§ What to do:
Output the records below in full, word for word; pictures do not belong in it.

Dataset entries:

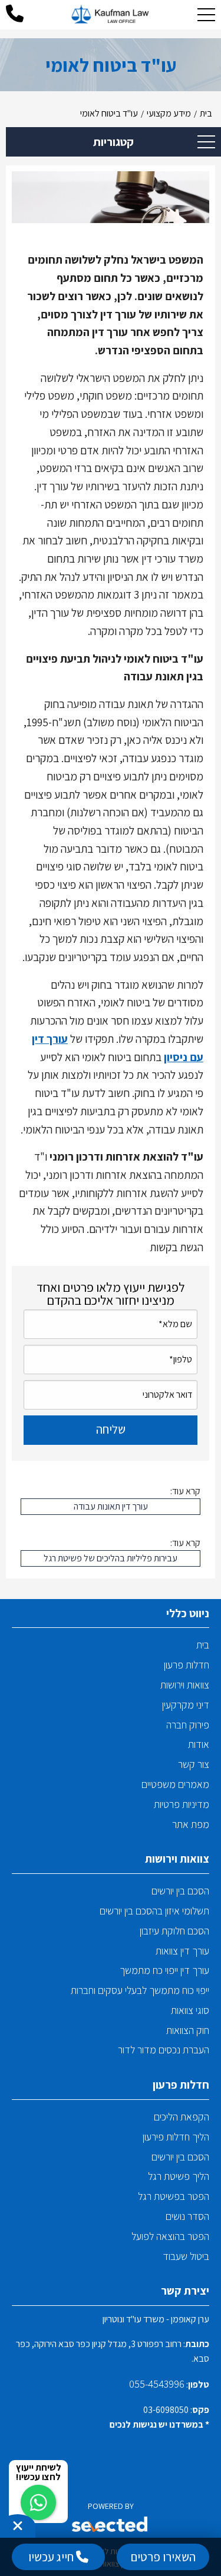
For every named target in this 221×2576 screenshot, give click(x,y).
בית (202, 1644)
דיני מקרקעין (185, 1704)
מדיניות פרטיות (181, 1804)
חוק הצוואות (187, 2030)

§ Result below:
For every named target in this 221×2576 screenshot, give click(x,y).
בית (202, 1644)
דיני מקרקעין (185, 1704)
מדיניות פרטיות (181, 1804)
חוק הצוואות (187, 2030)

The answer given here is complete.